What really raised eyebrows was Bradbury's comments about the trade deadline:
There were multiple teams that wanted him and were attempting to structure a deal if that was the direction in which we all wanted to go. Teams were willing to give up assets in significant offers. The Suns did not want to trade him.
At this point you should probably reach for the obligatory grain of salt. Green has suffered a disastrous drop in production during the second half of a contract season. It's anyone's guess how much free agency money he had earned himself by January and then lost by April.
Bradbury's assertion that he was a sought-after commodity at the trade deadline could be nothing more than a last-ditch effort to boost his client's value before the summer arrives.
But if his comments are accurate, this is quite a bizarre revelation. Green already had one foot securely in the doghouse by the All-Star break. His minutes had dwindled and he received the first of many DNP-CD's on January 30. His role only continued to diminish after the Deadline Doomsday, so it makes little sense that the Suns would refuse any and all trade offers that might have existed.

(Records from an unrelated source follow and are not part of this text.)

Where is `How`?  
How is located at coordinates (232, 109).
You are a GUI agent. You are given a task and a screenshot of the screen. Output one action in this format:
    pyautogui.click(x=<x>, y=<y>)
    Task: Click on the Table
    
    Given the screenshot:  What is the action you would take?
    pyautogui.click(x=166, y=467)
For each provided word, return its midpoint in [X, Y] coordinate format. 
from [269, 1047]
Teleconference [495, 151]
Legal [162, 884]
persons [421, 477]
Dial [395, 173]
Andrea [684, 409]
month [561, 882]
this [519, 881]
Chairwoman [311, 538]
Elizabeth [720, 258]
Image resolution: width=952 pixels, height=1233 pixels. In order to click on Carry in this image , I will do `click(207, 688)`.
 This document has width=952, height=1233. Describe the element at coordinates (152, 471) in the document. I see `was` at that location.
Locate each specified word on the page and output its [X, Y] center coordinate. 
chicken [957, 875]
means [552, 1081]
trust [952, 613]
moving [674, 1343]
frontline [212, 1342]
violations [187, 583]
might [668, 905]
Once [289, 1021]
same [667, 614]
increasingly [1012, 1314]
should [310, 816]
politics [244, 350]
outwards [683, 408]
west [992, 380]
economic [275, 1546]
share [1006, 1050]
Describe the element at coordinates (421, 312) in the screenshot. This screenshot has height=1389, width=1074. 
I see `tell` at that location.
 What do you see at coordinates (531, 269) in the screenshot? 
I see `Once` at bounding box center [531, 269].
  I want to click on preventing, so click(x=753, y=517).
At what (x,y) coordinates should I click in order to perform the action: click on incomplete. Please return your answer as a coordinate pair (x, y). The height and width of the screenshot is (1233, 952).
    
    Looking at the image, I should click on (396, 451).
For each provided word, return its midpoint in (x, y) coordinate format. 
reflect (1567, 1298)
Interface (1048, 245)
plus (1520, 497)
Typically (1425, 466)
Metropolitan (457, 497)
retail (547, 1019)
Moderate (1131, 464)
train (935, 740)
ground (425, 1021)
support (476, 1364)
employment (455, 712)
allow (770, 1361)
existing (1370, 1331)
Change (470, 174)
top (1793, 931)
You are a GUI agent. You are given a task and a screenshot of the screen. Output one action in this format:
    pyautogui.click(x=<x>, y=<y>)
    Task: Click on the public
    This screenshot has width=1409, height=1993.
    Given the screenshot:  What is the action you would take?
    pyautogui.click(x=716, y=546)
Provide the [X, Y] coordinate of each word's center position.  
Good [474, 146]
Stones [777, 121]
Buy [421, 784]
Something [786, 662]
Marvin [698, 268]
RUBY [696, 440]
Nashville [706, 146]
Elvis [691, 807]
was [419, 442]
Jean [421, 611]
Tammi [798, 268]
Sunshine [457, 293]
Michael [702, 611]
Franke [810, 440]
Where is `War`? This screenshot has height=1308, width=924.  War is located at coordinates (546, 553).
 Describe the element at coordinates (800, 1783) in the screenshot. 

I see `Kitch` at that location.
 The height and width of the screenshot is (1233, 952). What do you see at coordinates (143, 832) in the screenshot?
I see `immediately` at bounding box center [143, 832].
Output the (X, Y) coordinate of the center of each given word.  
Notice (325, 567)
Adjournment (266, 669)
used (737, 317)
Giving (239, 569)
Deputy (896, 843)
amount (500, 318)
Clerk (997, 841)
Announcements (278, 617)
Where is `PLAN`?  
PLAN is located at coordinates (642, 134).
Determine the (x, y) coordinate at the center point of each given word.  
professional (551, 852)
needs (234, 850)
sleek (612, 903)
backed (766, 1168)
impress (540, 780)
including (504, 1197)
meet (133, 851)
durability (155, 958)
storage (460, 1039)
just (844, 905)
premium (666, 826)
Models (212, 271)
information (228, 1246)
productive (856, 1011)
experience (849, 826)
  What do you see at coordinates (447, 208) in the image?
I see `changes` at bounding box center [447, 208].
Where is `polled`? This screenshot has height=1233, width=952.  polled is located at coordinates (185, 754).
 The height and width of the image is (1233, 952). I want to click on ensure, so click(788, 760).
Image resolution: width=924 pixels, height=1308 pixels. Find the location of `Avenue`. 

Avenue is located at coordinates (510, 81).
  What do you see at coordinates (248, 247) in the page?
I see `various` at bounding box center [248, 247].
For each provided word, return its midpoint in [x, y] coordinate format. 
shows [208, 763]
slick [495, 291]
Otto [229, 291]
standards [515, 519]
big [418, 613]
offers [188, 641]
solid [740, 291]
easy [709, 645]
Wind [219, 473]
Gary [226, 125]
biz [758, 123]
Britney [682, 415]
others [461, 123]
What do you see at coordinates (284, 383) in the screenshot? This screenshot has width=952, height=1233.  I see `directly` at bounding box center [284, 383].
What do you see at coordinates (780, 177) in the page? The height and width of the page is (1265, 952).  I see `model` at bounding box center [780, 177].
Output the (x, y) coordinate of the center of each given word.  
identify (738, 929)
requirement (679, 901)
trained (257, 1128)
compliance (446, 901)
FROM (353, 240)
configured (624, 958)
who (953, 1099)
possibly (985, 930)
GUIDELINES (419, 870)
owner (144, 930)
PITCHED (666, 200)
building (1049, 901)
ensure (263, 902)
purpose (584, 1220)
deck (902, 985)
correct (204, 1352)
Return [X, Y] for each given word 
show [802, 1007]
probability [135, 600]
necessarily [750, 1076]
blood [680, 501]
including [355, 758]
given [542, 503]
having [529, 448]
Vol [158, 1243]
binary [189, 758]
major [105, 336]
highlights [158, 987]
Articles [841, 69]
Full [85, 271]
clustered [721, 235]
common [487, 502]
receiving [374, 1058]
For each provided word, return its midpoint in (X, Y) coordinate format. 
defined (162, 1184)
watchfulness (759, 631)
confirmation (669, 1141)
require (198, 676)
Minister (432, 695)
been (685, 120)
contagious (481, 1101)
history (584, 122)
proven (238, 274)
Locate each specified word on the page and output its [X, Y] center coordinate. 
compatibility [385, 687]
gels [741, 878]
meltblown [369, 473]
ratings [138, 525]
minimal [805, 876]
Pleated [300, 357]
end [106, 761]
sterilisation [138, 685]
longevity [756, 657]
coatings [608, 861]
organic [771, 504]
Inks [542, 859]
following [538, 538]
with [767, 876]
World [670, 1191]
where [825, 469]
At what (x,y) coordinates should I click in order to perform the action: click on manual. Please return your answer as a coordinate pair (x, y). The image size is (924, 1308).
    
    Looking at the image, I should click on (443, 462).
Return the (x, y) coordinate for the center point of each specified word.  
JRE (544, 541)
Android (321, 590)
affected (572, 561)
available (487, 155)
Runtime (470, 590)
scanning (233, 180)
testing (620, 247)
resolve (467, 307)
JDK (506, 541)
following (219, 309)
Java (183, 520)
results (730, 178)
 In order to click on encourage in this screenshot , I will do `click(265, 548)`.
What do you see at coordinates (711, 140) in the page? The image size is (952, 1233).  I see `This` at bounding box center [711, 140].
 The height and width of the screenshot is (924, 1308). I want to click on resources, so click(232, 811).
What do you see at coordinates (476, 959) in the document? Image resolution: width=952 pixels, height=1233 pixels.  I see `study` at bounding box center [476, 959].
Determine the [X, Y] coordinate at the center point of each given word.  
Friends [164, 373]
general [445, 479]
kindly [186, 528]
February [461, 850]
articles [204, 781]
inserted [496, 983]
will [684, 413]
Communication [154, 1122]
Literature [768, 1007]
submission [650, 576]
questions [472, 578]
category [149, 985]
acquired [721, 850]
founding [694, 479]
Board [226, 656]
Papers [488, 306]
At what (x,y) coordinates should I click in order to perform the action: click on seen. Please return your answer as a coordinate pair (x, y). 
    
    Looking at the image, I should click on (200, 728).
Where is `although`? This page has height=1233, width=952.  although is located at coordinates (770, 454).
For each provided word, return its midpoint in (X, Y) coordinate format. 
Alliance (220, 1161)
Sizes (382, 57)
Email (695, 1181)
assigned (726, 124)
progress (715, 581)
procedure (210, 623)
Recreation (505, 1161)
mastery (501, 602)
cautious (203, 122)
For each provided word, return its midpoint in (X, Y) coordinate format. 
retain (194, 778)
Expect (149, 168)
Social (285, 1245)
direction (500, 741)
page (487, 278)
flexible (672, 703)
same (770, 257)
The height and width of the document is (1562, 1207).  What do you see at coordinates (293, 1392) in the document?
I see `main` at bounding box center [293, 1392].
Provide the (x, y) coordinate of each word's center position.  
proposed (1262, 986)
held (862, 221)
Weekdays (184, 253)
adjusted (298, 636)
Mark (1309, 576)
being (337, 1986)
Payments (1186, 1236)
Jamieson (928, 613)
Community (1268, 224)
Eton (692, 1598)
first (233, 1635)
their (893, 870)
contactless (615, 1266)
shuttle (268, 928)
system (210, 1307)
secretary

It's also natural to wonder why a team would give up anything of value for 30 games of Gerald Green. It might just be that the "assets" alluded to were in reality long-term contracts that other GM's were trying to unload for Green's expiring deal. The worst they can do is say no, right?
Bradbury has a fundamental bias towards his client's interests and is looking at a significantly lower payday than he was four months ago, so like everyone else around the organization these days, he's probably quite bitter. It's never good practice for an agent to air dirty laundry and bash a team in the media (you know, since the teams are the ones that pay the players). Still, the number of public complaints registered against the current Suns regime has become alarming. Goran Dragic, Isaiah Thomas, Archie Goodwin and Green have all grumbled about their roles on the team, to varying degrees. Channing Frye even piped up from all the hell over in Florida.
It's impossible not to wonder about the communication skills of the Suns' front office and coaching staff at this point. They apparently have become quite proficient at rubbing people the wrong way since last summer.